The COVID-19 pandemic is disrupting lives and livelihoods around the globe and shaking our economic systems to their core.
Many governments have taken immediate measures to protect jobs and reduce the impact on vulnerable populations. They will also prepare fiscal stimulus packages to restart the economy once the health emergency is over.
But this large increase in public spending and investment should not be used to revert to business as usual. The COVID-19 shock has opened a window of opportunity to scale up urgently needed climate action. Governments and international financial institutions should use the current crisis to prevent future climate crises.
Most countries have national adaptation plans, climate change policies and low-carbon development strategies in place. Even though the need for action is undisputed, funding is often insufficient. When designing their fiscal stimulus packages, governments should now prioritize climate-smart investments. Some of these projects can be prepared and implemented quickly, others will need more time.
1. Invest in renewable energy.
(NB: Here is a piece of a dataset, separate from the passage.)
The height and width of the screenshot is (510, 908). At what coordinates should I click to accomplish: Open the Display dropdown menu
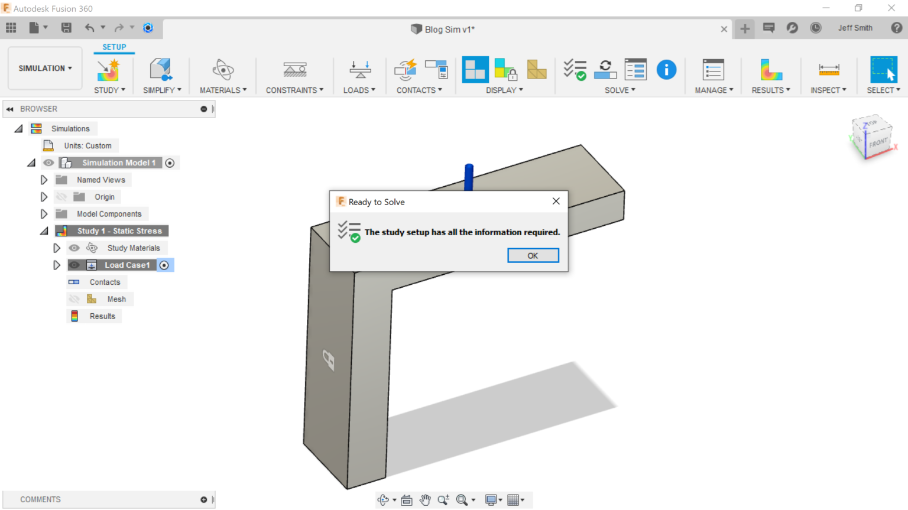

There are mature technologies that can be brought to scale. As renewables are often more labor-intensive than fossil fuel-based power plants, this will create urgently needed jobs. In the medium term, increasing access to electricity can stimulate economic growth. For many developing countries, investing in renewable energy will improve energy security, reduce the dependence on fossil fuel imports, and lessen the fiscal burden of fossil fuel subsidies. Clean energy will also reduce air pollution and contribute to better health outcomes in the long run.
2. Invest in low carbon infrastructure. Public works create jobs in the construction sector, which is an important economic pillar in many developing countries. Investments in public transport and solid waste management have a direct positive effect on greenhouse gas emissions. Governments can also provide credit lines to construction companies and households, while requiring that investments comply with building regulations for dealing with natural hazards. Governments should also set and enforce standards for energy efficient designs as well as the use of renewable energy sources and energy efficient equipment. In the medium to long term, creating an enabling environment to promote local green investments and green procurement can further help reduce greenhouse gas emissions.
3. Invest in climate change adaptation. Investments in protective infrastructure, water and sanitation, social housing, irrigation, and ecosystem rehabilitation will not only create jobs but also address basic needs and make people more resilient to the future impacts of climate change. Many of these interventions will take place at the subnational level and can be staffed with local hires whose pay will generate income for local communities. When transferring funds to subnational entities, central governments should earmark them for climate-related investments.
4. Maintain carbon taxes and fuel tariffs. In the current situation, suspending carbon taxes and lifting tariffs on fossil fuel imports has limited economic impact. And while doing little good economically, such measures would send a very wrong signal to consumers and producers. They might also be difficult to reverse down the line.
At this critical juncture, channeling extraordinary public investment into climate action can catalyze the shift toward pathways to more sustainable development.